Nach der am 23. Oktober 2006 veröffentlichten Studie zur weltweiten Situation der Pressefreiheit durch die Organisation ist Deutschland von Platz 18 unter 166 untersuchten Staaten auf Rang 23 abgefallen. Die Platzierung Deutschlands war vor allem das Ergebnis des Eingeständnisses des BND, Journalisten über Jahre hinweg illegal überwacht zu haben. Aber auch Redaktions- und Hausdurchsuchungen, das inzwischen eingestellte Verfahren wegen Beihilfe zum Geheimnisverrat gegen zwei Journalisten und Morddrohungen gegen einen Karikaturisten des Tagesspiegel sowie den zum Teil immer noch erschwerten Zugang zu Daten haben dazu beigetragen. Die Schweiz fiel aufgrund der juristischen Verfolgung zweier Medien um sieben Plätze zurück. [3]

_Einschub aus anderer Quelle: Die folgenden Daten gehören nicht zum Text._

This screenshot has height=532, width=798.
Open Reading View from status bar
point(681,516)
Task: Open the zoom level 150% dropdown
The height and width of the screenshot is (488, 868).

Auf den ersten Platz rangieren Finnland, Irland, Island und die Niederlande, auf dem letzten Platz liegt Nordkorea.
Journalisten als Opfer
Weltweit
Laut ROG wurden 2005 während und/oder wegen ihrer Arbeit 63 Journalisten sowie 5 Medienmitarbeiter ermordet. 807 Journalisten wurden in diesem Jahr inhaftiert und per 1. Januar 2006 saßen laut Angaben von ROG 126 Journalisten und 70 Internetdissidenten hinter Gittern. Registriert hat die Organisation zudem 1.307 Attacken oder Bedrohungen gegen Journalisten und 1.006 Fälle von Zensur. Der am längsten im Gefängnis sitzende Journalist ist laut ROG der Libyer Abdullah Ali al-Sanussi al-Darrat, welcher seit 1973 inhaftiert ist.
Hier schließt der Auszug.